Deposit bags are handled multiple times in the end-to-end cash supply process, which increases potential errors, opportunity for theft, and complicates finding missing transactions or understanding where errors occurred and assigning fiduciary responsibility for those errors. Pertinent pieces of deposit data are typically manually entered and reentered into various systems throughout the end-to-end processing of the deposit. The collaboration and sharing of information across multiple organizations and with multiple vendors may make this process very complex and increases risk to the financial institution and its customers/clients.
Typically, deposit bags arrive at a cash handling facility and the cash is counted by hand, and then reconciled with a paper ledger provided by the armored carrier. The armored carrier must wait until the manual count of the deposit bags matches the paper ledge and all errors are reconciled. Only after the deposit bags are reconciled with the paper ledger, may the deposit bags be assigned to a teller for counting, inspection, and/or redistribution. Deposit bags are manually assigned to tellers and workflow is managed based upon a human manager making subjective decisions regarding a particular teller's workflow capacity. The teller must take each deposit bag to a teller station and manually enter the declared amounts of cash and negotiable instruments that are present in the deposit bag before the teller is allowed to begin verifying the cash. Once the teller verifies the cash, the cash may be taken to a sorter room for sorting may be further processed, counted, inspected, or the like. The cash then “strapped,” which is a process that gathers a particular amount of cash and physically secures a cash strap around it. Strapped physical cash is stored within the cash handling facility.

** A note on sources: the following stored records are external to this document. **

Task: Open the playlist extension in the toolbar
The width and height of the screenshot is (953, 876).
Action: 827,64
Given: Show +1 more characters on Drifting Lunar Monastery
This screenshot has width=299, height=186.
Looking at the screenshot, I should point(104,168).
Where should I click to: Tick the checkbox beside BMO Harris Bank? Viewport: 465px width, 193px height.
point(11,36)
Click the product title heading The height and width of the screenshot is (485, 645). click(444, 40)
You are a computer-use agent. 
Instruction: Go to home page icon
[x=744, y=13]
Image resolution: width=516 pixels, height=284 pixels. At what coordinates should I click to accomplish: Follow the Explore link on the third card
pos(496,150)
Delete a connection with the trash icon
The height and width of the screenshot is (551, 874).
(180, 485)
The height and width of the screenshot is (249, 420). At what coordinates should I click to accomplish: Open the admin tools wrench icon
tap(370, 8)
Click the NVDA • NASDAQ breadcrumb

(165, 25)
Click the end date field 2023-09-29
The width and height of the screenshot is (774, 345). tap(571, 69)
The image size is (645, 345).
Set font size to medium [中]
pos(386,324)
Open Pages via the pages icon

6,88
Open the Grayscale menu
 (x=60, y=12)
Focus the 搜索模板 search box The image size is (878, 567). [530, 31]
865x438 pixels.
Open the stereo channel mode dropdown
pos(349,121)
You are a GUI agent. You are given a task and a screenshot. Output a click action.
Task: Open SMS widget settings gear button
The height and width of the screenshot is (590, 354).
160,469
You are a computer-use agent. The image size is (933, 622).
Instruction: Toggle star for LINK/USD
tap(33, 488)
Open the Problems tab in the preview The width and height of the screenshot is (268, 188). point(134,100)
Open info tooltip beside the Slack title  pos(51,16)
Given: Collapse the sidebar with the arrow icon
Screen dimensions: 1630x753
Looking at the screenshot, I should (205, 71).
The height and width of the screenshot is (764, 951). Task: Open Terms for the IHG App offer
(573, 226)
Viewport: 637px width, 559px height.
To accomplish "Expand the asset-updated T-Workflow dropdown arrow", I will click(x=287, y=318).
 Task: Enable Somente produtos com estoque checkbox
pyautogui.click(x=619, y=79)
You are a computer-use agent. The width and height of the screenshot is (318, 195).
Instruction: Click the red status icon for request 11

This entire process is expensive, time-consuming, and prone to errors.
The contents of deposit bags are assigned to tellers for processing at the cash handling facility. A person, such as a workflow manager, often controls the distribution of the deposit bags and/or its contents to a particular teller based upon subjective analysis of the teller's workload and/or work capacity. The workflow manager may not know what contents are in the deposit bags and may assign the deposit bags for processing by a teller without consideration for the level of priority (urgent, low-priority, etc.) at which the contents need to be processed. The workflow manager is not able to prioritize the processing of the deposit bags nor is the workflow manager able to select the best teller for processing the deposit bag. Such a system is inefficient, error prone, and increases costs associated with processing these deposit bags.